By 2017, as a group the disabled will have lost £28bn of benefits. The members of society who, by definition, need more support than others have been chosen to take a disproportionate share of austerity's burden. Worse, it fits within a growing, creeping rhetoric that says it should be no other way.
As people with disabilities, we are no longer citizens but leeches: a drain on a society we're seen as not contributing to and is said can no longer afford us.
It's a specialised, particularly nasty, version of a wider, changing attitude to welfare. One that has turned necessity into a point of shame.
We are not all in this together. Strivers and skivers? Human beings are categorised and, tellingly, divided. Benefits are not entitlements now but handouts, and a claimant doesn't need to be fraudulent to be perceived as scamming the system.

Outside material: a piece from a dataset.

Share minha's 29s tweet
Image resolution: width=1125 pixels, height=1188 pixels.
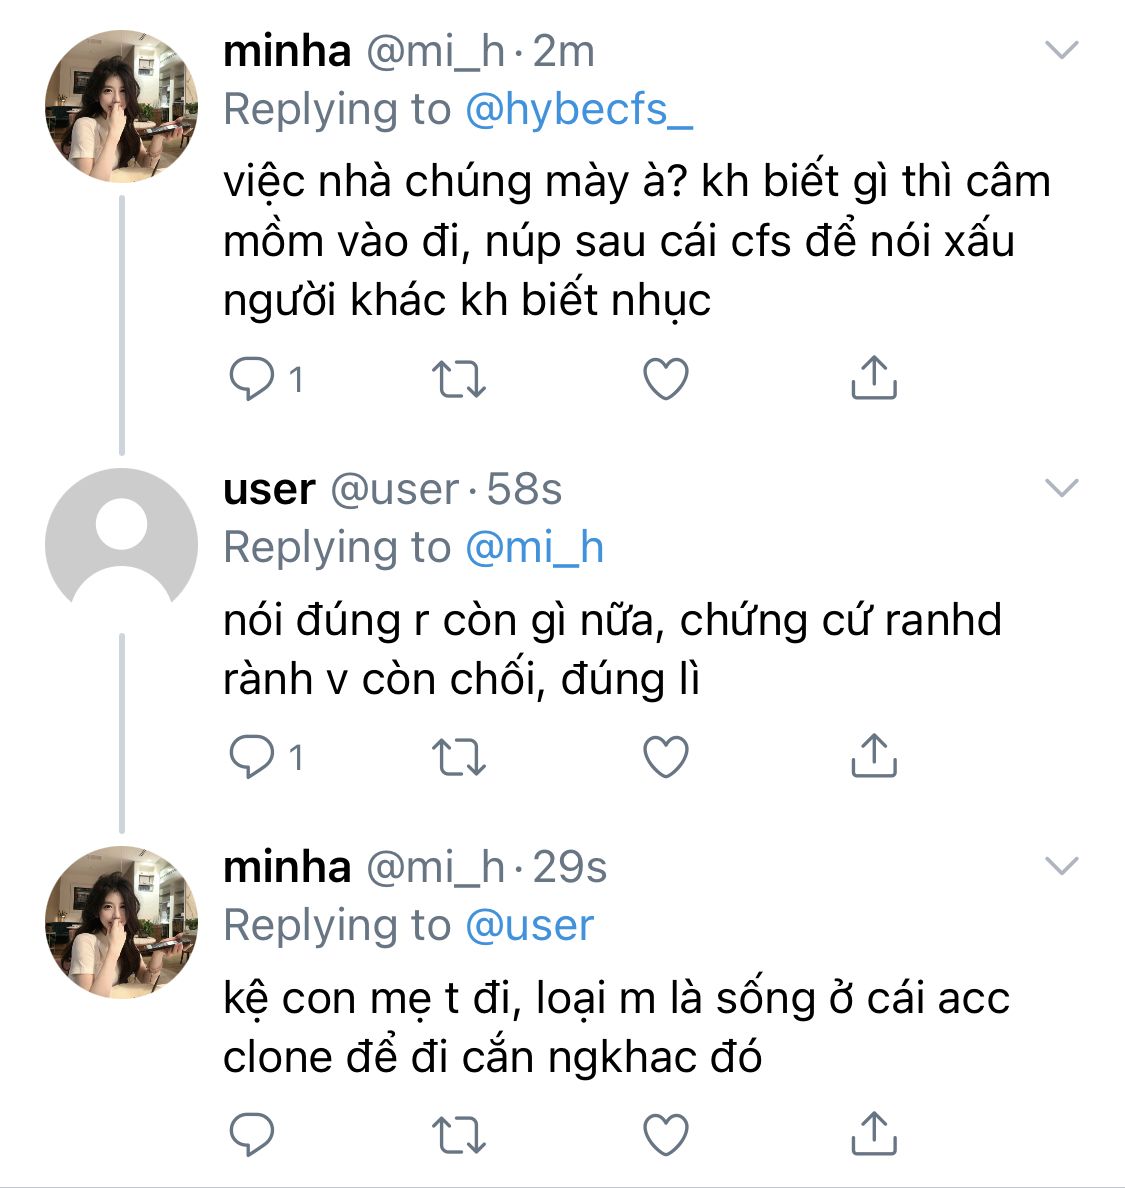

The terms in which welfare is being framed is changing how we view welfare itself. Our responsibility for our own condition – our poverty, our unemployment, our disability – has been increased as our responsibility to each other has been reduced.
We are at a point where state support to pay for food or personal care is said to be too easy to get and being in that position is viewed as desirable. It doesn't matter that the disability that goes with it is not similarly desired because, in this warped debate, the person and reality of their life isn't seen. It's the natural byproduct of rhetoric that dehumanises. Faces become figures. Empathy erodes and ignorance prospers.
We've convinced ourselves that about £100 a week employment and support allowance (ESA) is not only an amount a person can live on, but one large enough to envy. And that a benefit such as disability living allowance (DLA), which helps a disabled person leave the house, is not one of the basics of a humane society but an expendable luxury that can be removed. We've been told it – by people whose interest it's in that we believe it – and we've listened.
What we are seeing is an attack on the most vulnerable, clouded and reframed as fairness, through the use of deceit and fear. The idea it's based on – "skiver v striver" – is an entirely false dichotomy: a picture of the economy and the people in it that doesn't exist. Awarding a disabled person DLA can actually reduce their need for further welfare as the money is often used for transport that helps them hold down a job. Unpaid carers save the UK an estimated £119bn every year in potential care costs and so, far from "skiving", are saving the economy billions.
But to justify benefits in this way – as in how much you save the taxpayer – would be to be complicit in the very divisions that need rejecting, to go along with the myth that some people are deserving of help and others are not.
Human beings are more than numbers and a welfare system should be based on more than utility. Every person has worth and is a member of society. As April brings more disability cuts that promise to deprive, isolate, and degrade, it's something to remember.